[[ Selected passage open ]]
The Galaxy platform enables researchers to easily re-run another’s analysis as well as share data, making it an excellent collaborative tool, Dr. Goecks said.

The second area of Dr. Goecks’ research is in cancer genomics, discovering what gene mutations are causing a cell to become a cancer and tying those variations to drugs for treatment.

“Now that there are large cancer gene variant databases available, we might be able to say, ‘These mutations have been seen before, and we know these drugs act on these mutations,’” he said.

With that knowledge, it might be possible to sequence a cancer patient’s genes and run it through the Galaxy pipeline, which would target a potential drug for the patient. Dr. Goecks admits that the system is “very cautious,” as targeting a single drug for cancer treatment is not always effective.

While Dr. Alekseyev and Dr. Goecks are computer programmers, CBI faculty members Taylor Maxwell and Marcos Perez-Losada, both research professors of computational biology, are bioinformaticians, who use the software written by programmers to analyze state-of-the-art data sets.

Dr. Maxwell’s background is in evolutionary biology and population genetics, with a research focus in human statistical genetics. He observes gene-by-gene interactions, looking at how a specific location of a gene or DNA sequence affects the relationship between known risk factors and disease, such as coronary heart disease and Alzheimer's.

Dr. Perez-Losada’s research interests are in biodiversity informatics and infectious diseases. By studying the genetic diversity and molecular dynamics of gonorrhea and HIV, Dr. Perez-Losada has been able to suggest better control and prevention strategies for these diseases.

The complementary skill sets of each of the researchers will benefit one another, said Dr. Maxwell.

“The Galaxy resource that Dr. Goecks has developed, for example, is very suitable for all of us in the CBI, as we struggle to deal with all of the empirical sequence data coming down the line,” he said. “Dr. Goecks’ work will help us establish a system to manage, process and do standard analyses.”
[[ Selected passage closed ]]
[[ Recorded data open ]]
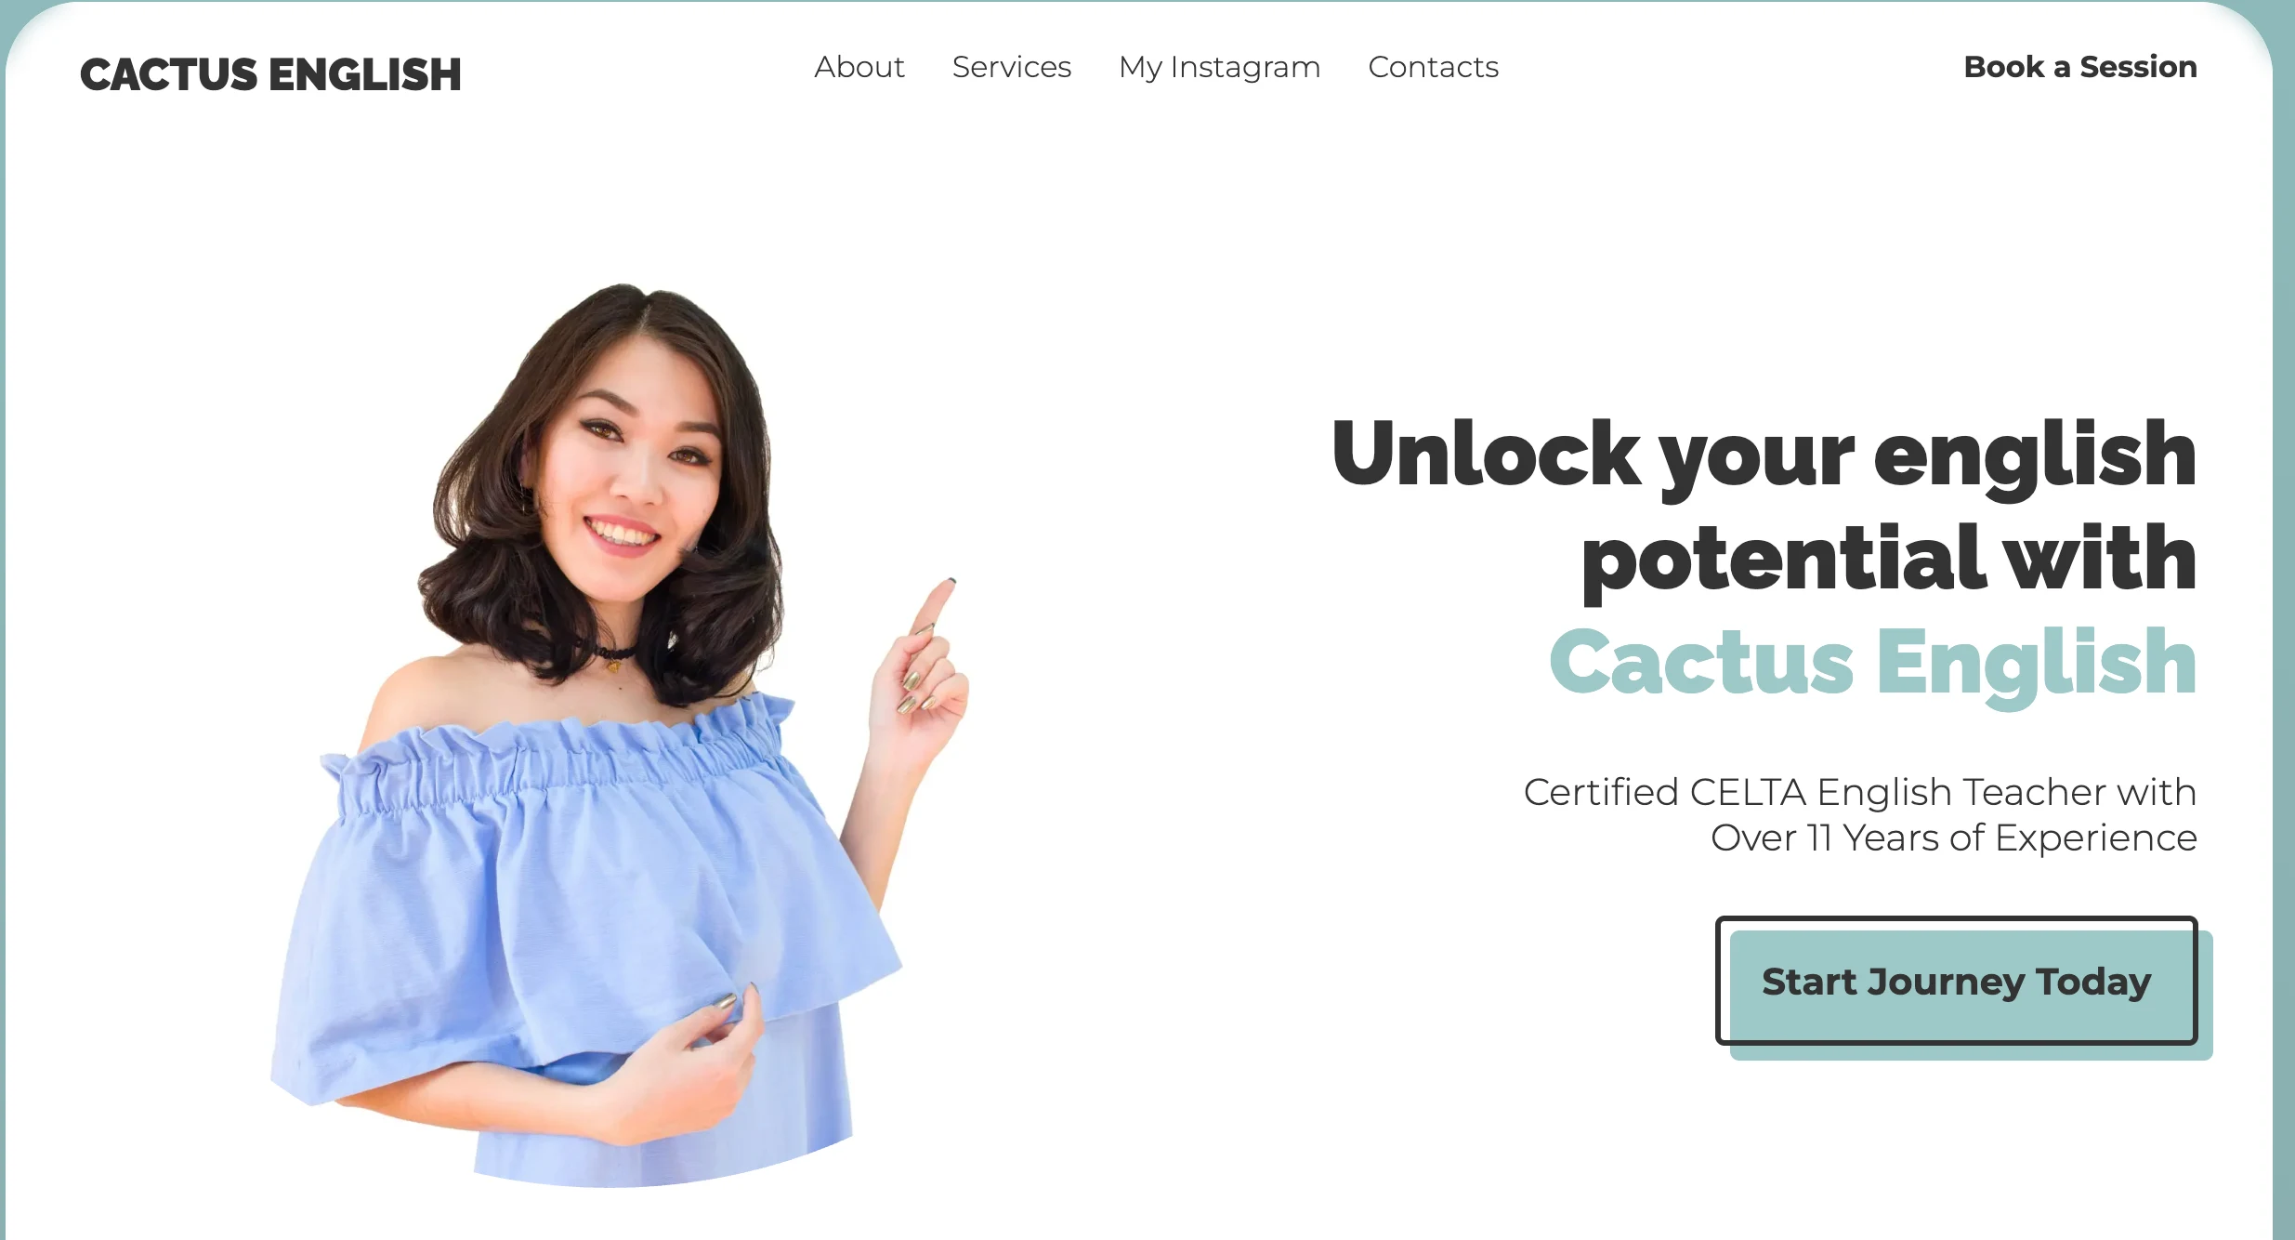The image size is (2295, 1240).
Task: Open the My Instagram nav link
Action: pyautogui.click(x=1219, y=68)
[[ Recorded data closed ]]
Directions:
(a) List every disease named in the passage about the CBI researchers.
(b) Continue the passage about the CBI researchers, picking up after its final sentence.

Answers provided:
(a) Cancer, coronary heart disease, Alzheimer's, gonorrhea, HIV

(b)
In turn, the data will help Dr. Goecks determine what directions he may want to take Galaxy and may provide access to data for other questions of interest, Dr. Maxwell added.

With such close proximity to Washington, D.C., the CBI has developed a number of partnerships with organizations such as the National Museum of Natural History, the National Zoo and the National Institutes of Health, to name a few.

In collaboration with the Children’s National Medical Center, the CBI is working on a research study to better understand the causes of asthma in children. The CBI is also working with the D.C. Developmental Center for AIDS Research, attempting to unlock new secrets in personalized medicine based on individual genetics and biomarkers, as Washington, D.C., has the highest rate of HIV infection in the nation.

Additionally, the institute has partnered with the U.S. Fish and Wildlife Service, along with schools and departments within GW, including the School of Medicine and Health Sciences, the Milken Institute School of Public Health and the School of Engineering and Applied Science.

Dr. Crandall said the CBI is breaking down the silos between academic disciplines, and bringing many different voices to the table, which in turn, will lead to better science. The CBI will serve as a model for future initiatives at GW, such as the forthcoming Genomics Institute, said Vice President for Research Leo Chalupa.

“The team Dr. Crandall has put together is stellar, and the CBI is evolving exactly as we had hoped," Dr. Chalupa said. "I am excited to use this model for institutional initiatives and institutes moving forward.”